PAGE >>
[start]

Posted in Classical music with tags , , , , , , , , , , on July 31, 2009 by Craig Zeichner

One of the worst jobs I ever had led me to some of the greatest music I ever heard. I worked for a notable publisher affiliated with a revered English university whose music division specialized in choral music. The publisher was over 600 years old and most of their business practices dated from about the same period. Petty factions stabbed at each other like Yorkists and Lancastrians and none of those involved were as entertaining as Richard III. What did I gain from my four year term with the company? The best thing was being introduced to the music of Kenneth Leighton (1929-1988), William Mathias (1934-1992) and Gabriel Jackson (b. 1962).

If you worship in an Anglican church with a good music program you might know Leighton and Mathias’s choral music. Leighton’s Easter Sequence is frequently performed and Mathias’s “A Babe is Born” pops up on many Christmas Lessons and Carols services. Both composers excelled in every genre. Leighton’s Suite ‘Veris Gratia’ for oboe, cello and strings is a neglected masterpiece whose absence from the concert hall is criminal. He also left a great collection of solo instrumental music and superb choral works. Outside of the church, Mathias has suffered the same neglect. He is best remembered for his sacred choral music but also wrote three excellent symphonies, an excellent Harp Concerto and some of the finest organ music of his day.

[end]

PROVIDED MATERIAL >>
[start]

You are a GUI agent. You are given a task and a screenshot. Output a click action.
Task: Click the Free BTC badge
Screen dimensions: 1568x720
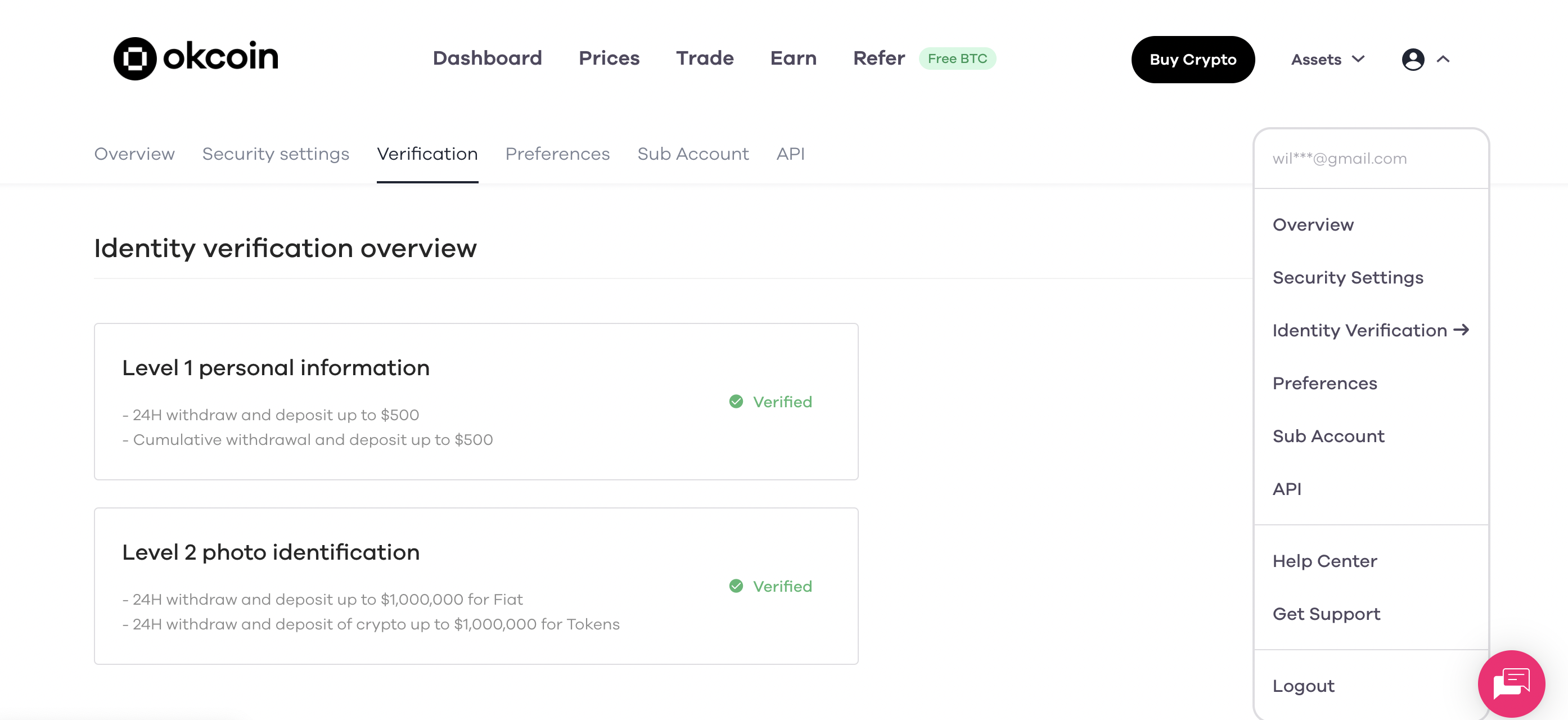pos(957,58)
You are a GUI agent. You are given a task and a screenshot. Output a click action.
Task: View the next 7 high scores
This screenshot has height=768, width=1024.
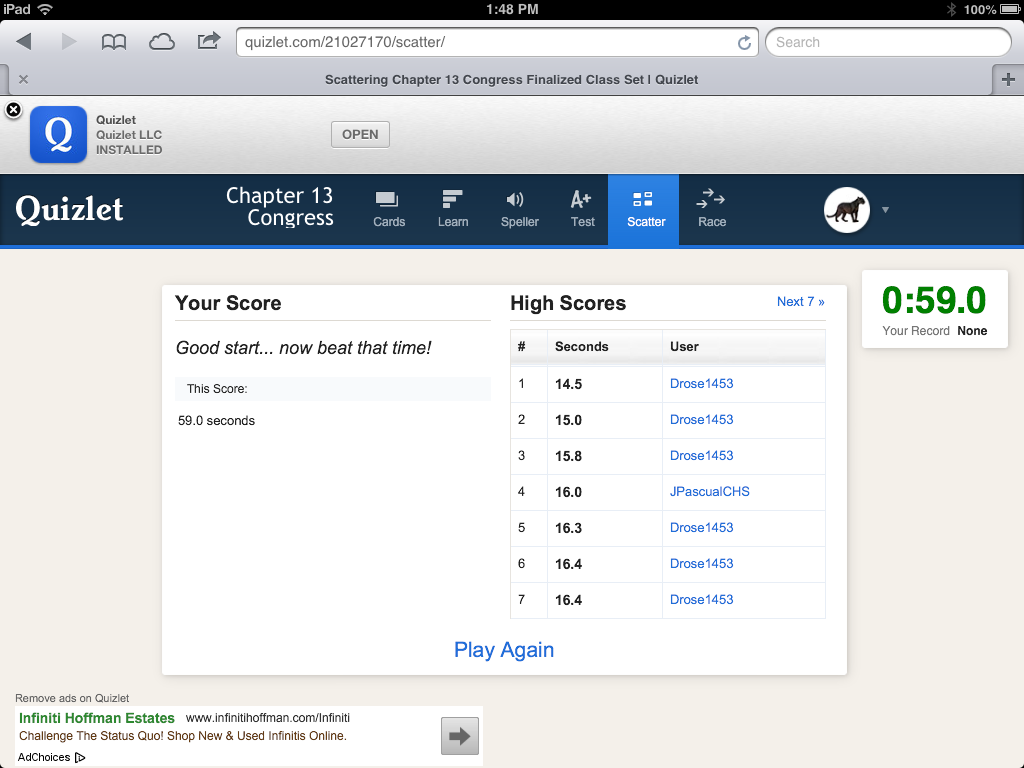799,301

[end]

REQUIRED WORK >>
1/ From the post about English choral composers, copy word for word the part that opens with the words containing "If you worship" and closes with "of his day.".
2/ In the post about English choral composers, what instruments is Leighton's Suite 'Veris Gratia' written for?
3/ Pick up the post about English choral composers after its last sentence and keep writing it.

RESULTS BY TASK >>
1/
If you worship in an Anglican church with a good music program you might know Leighton and Mathias’s choral music. Leighton’s Easter Sequence is frequently performed and Mathias’s “A Babe is Born” pops up on many Christmas Lessons and Carols services. Both composers excelled in every genre. Leighton’s Suite ‘Veris Gratia’ for oboe, cello and strings is a neglected masterpiece whose absence from the concert hall is criminal. He also left a great collection of solo instrumental music and superb choral works. Outside of the church, Mathias has suffered the same neglect. He is best remembered for his sacred choral music but also wrote three excellent symphonies, an excellent Harp Concerto and some of the finest organ music of his day.

2/ Oboe, cello and strings.

3/
Jackson is one of the most exciting voices of our day. His choral music embraces the great Anglican tradition but there are also whispers of Stravinsky, Poulenc and Tavener that make for a very compelling sound. Jackson says, “I try to write music that is clean and clear in line, texture and structure; my pieces are made of simple melodies, chords, drones and ostinatos. They are not about conflict and resolution; even when animated, they are essentially contemplative. I like repetition and ‘ritualized’ structures. Much of my work reflects an interest in Medieval techniques and ideas—I am particularly drawn to the ecstatic, panconsonant music of the early Tudor period. For me, music is the most powerful medium for transcendence, and in several pieces I have attempted a spiritual response to the great technological miracle of our time—powered flight.”

The choral music of these three composers can be heard on three must-have new recordings on the Hyperion Records label:

Leighton_Desire_cda67641

 

Kenneth Leighton
The World’s Desire
Wells Cathedral Choir
Matthew Owens, conductor
Hyperion CDA67641

 

One of England’s very best cathedral choirs in a program that includes three premiere recordings.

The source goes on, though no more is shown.